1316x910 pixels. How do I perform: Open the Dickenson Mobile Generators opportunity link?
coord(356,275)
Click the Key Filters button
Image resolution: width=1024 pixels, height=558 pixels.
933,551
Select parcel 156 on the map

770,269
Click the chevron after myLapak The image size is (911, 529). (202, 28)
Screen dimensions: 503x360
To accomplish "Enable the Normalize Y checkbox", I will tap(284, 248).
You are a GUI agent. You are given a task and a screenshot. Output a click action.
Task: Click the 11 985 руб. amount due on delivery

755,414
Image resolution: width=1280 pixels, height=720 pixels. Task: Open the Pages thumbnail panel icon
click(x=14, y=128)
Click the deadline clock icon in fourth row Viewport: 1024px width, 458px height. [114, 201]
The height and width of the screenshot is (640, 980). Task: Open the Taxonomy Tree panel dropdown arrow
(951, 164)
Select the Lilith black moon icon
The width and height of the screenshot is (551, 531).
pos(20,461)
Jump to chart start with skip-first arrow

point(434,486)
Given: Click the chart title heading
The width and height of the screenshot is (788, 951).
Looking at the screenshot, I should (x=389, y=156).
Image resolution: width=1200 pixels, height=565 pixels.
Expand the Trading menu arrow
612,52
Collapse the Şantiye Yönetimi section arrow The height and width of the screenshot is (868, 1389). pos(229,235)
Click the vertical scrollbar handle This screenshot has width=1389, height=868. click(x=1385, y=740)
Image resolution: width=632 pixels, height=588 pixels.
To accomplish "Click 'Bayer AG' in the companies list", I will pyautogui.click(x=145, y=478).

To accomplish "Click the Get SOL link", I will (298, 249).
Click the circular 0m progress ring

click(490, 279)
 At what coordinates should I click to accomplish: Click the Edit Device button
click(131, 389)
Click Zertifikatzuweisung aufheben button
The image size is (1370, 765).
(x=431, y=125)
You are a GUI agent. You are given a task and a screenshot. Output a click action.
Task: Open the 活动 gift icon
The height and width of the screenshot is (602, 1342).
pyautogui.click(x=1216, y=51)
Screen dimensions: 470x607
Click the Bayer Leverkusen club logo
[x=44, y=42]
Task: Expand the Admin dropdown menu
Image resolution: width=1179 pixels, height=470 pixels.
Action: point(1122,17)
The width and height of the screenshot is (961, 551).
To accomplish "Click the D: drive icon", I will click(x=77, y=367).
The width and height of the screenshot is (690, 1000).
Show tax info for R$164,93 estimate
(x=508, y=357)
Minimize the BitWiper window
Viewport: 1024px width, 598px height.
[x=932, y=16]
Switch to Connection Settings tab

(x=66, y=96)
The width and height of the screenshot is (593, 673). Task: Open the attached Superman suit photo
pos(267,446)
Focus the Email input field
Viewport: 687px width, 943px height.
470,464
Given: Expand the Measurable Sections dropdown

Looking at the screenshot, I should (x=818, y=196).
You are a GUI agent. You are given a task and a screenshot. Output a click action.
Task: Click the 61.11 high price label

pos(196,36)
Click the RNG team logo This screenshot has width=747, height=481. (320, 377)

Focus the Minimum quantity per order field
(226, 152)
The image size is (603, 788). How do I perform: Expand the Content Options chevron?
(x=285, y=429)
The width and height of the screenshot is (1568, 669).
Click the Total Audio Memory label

•••

A complete, exact copy of the material is the expected answer.

Result of this exercise:
1316x910 pixels. How do I perform: Open the Dickenson Mobile Generators opportunity link?
coord(356,275)
Click the Key Filters button
Image resolution: width=1024 pixels, height=558 pixels.
933,551
Select parcel 156 on the map

770,269
Click the chevron after myLapak The image size is (911, 529). (202, 28)
Screen dimensions: 503x360
To accomplish "Enable the Normalize Y checkbox", I will tap(284, 248).
You are a GUI agent. You are given a task and a screenshot. Output a click action.
Task: Click the 11 985 руб. amount due on delivery

755,414
Image resolution: width=1280 pixels, height=720 pixels. Task: Open the Pages thumbnail panel icon
click(x=14, y=128)
Click the deadline clock icon in fourth row Viewport: 1024px width, 458px height. [114, 201]
The height and width of the screenshot is (640, 980). Task: Open the Taxonomy Tree panel dropdown arrow
(951, 164)
Select the Lilith black moon icon
The width and height of the screenshot is (551, 531).
pos(20,461)
Jump to chart start with skip-first arrow

point(434,486)
Given: Click the chart title heading
The width and height of the screenshot is (788, 951).
Looking at the screenshot, I should (x=389, y=156).
Image resolution: width=1200 pixels, height=565 pixels.
Expand the Trading menu arrow
612,52
Collapse the Şantiye Yönetimi section arrow The height and width of the screenshot is (868, 1389). pos(229,235)
Click the vertical scrollbar handle This screenshot has width=1389, height=868. click(x=1385, y=740)
Image resolution: width=632 pixels, height=588 pixels.
To accomplish "Click 'Bayer AG' in the companies list", I will pyautogui.click(x=145, y=478).

To accomplish "Click the Get SOL link", I will (298, 249).
Click the circular 0m progress ring

click(490, 279)
 At what coordinates should I click to accomplish: Click the Edit Device button
click(131, 389)
Click Zertifikatzuweisung aufheben button
The image size is (1370, 765).
(x=431, y=125)
You are a GUI agent. You are given a task and a screenshot. Output a click action.
Task: Open the 活动 gift icon
The height and width of the screenshot is (602, 1342).
pyautogui.click(x=1216, y=51)
Screen dimensions: 470x607
Click the Bayer Leverkusen club logo
[x=44, y=42]
Task: Expand the Admin dropdown menu
Image resolution: width=1179 pixels, height=470 pixels.
Action: point(1122,17)
The width and height of the screenshot is (961, 551).
To accomplish "Click the D: drive icon", I will click(x=77, y=367).
The width and height of the screenshot is (690, 1000).
Show tax info for R$164,93 estimate
(x=508, y=357)
Minimize the BitWiper window
Viewport: 1024px width, 598px height.
[x=932, y=16]
Switch to Connection Settings tab

(x=66, y=96)
The width and height of the screenshot is (593, 673). Task: Open the attached Superman suit photo
pos(267,446)
Focus the Email input field
Viewport: 687px width, 943px height.
470,464
Given: Expand the Measurable Sections dropdown

Looking at the screenshot, I should (x=818, y=196).
You are a GUI agent. You are given a task and a screenshot. Output a click action.
Task: Click the 61.11 high price label

pos(196,36)
Click the RNG team logo This screenshot has width=747, height=481. (320, 377)

Focus the Minimum quantity per order field
(226, 152)
The image size is (603, 788). How do I perform: Expand the Content Options chevron?
(x=285, y=429)
The width and height of the screenshot is (1568, 669).
Click the Total Audio Memory label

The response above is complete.